■ Text shown:
From here on out, I implore all hospitals to please consider using Happy's modified 10 second SBARTS nursing communication process.  Otherwise, you may, as a patient, doctor or nurse, find yourself in the middle of a raging case of SBAR nursing follies.  Er, I mean Foleys!  Please enjoy this Happy Hospitalist original GoAnimate movie about the unappreciated and unintended consequences and dangers of aggressive SBAR.  Happy's SBART could have fixed this.  If only I had gotten to them sooner, all this nonsense could have all been avoided.  In this video, by the book new nurse graduate SBAR nursing techniques failed to pick up on surrounding patient and doctor distress signals with devastating consequences.  And by devastating, I mean bad patient satisfaction scores, also known as:  The Only Thing That Matters These Days.

■ Your instructions: Decide whether each statement agrees with the SBAR text above, answering yes or no and quoting the deciding words: 1. The writer urges hospitals to consider a 10 second communication process. 2. The nurse in the video is an experienced veteran. 3. The movie was made with GoAnimate.

■ Data records:

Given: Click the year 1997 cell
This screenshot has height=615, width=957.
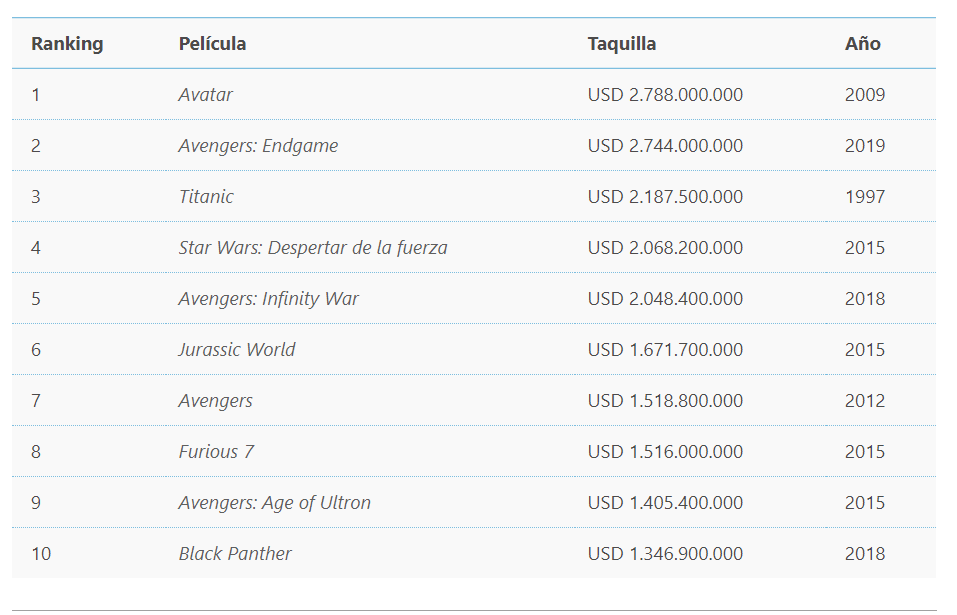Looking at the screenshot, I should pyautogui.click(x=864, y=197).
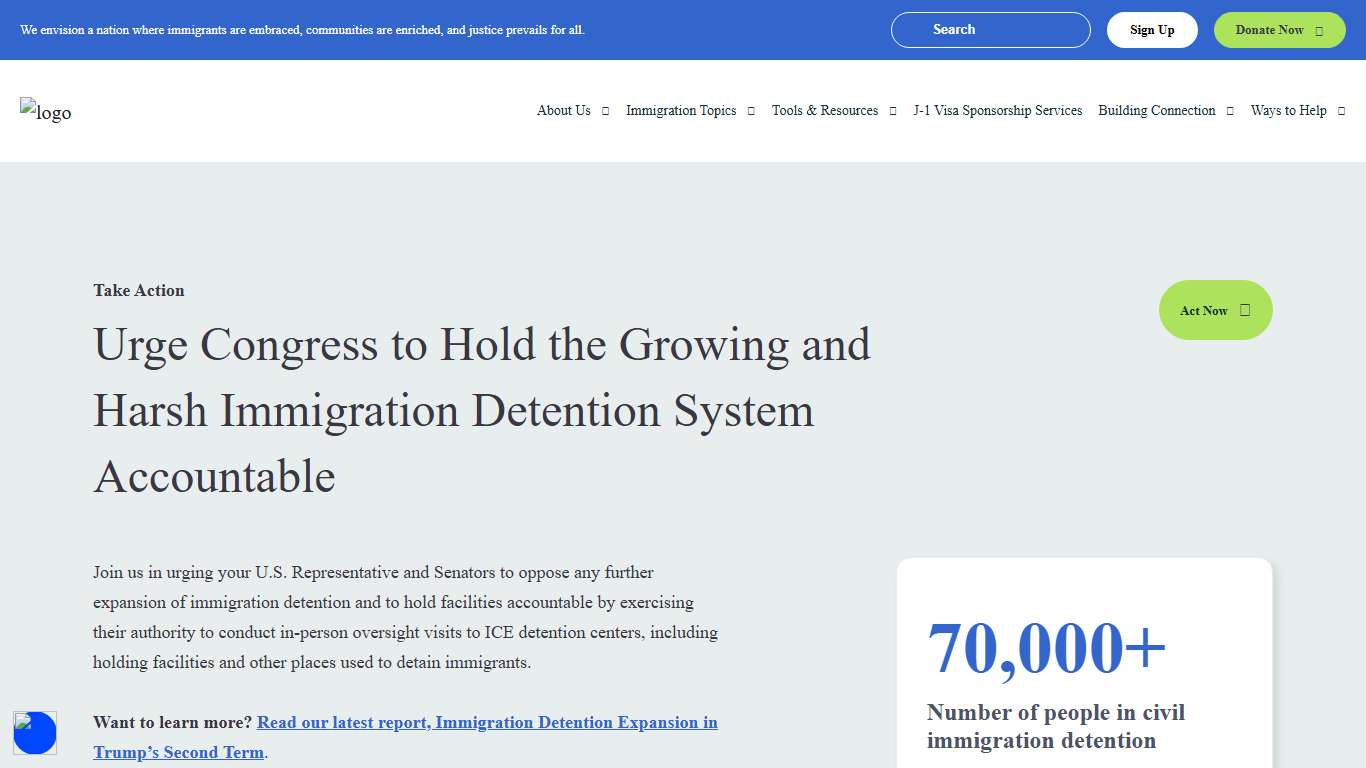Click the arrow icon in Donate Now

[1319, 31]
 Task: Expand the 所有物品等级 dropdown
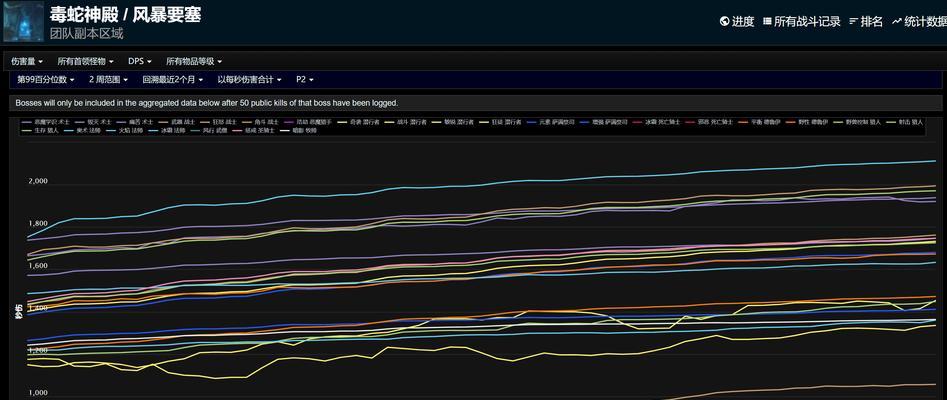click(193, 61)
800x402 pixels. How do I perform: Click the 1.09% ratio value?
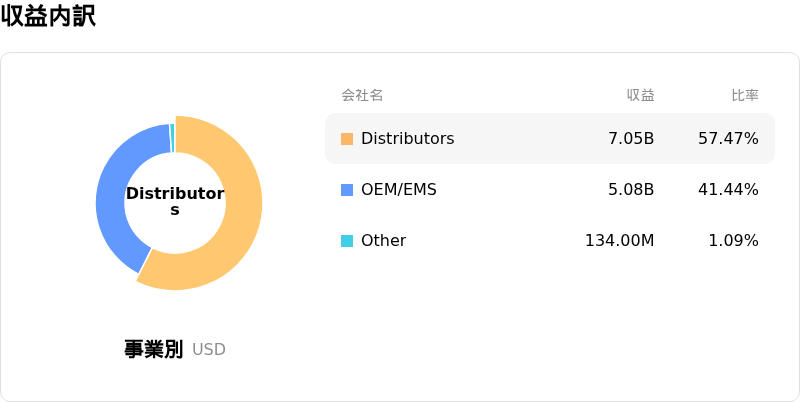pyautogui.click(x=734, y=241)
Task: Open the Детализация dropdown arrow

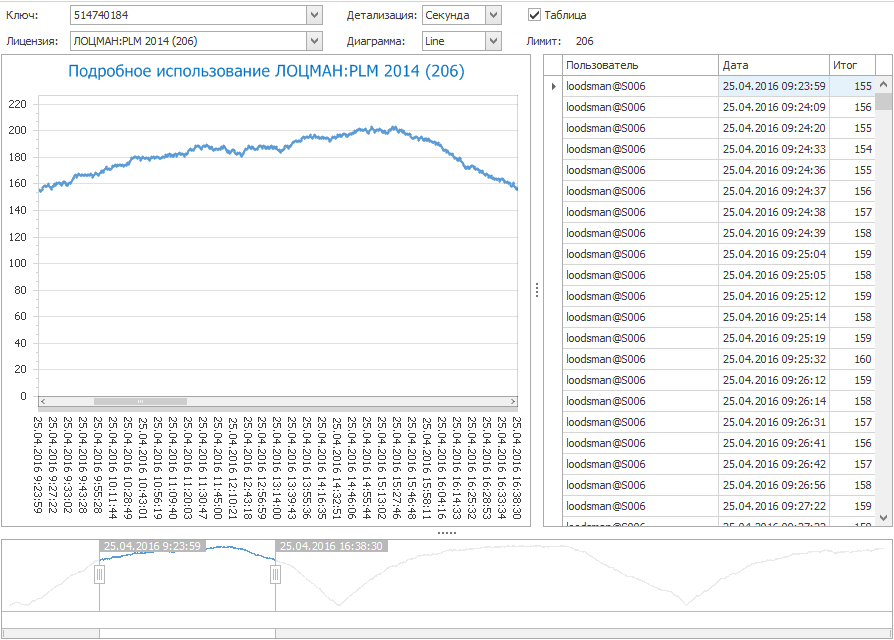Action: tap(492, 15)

■ Answer to the problem:
1. Yes: "I implore all hospitals to please consider using Happy's modified 10 second SBARTS nursing communication process."
2. No: "by the book new nurse graduate SBAR nursing techniques"
3. Yes: "this Happy Hospitalist original GoAnimate movie"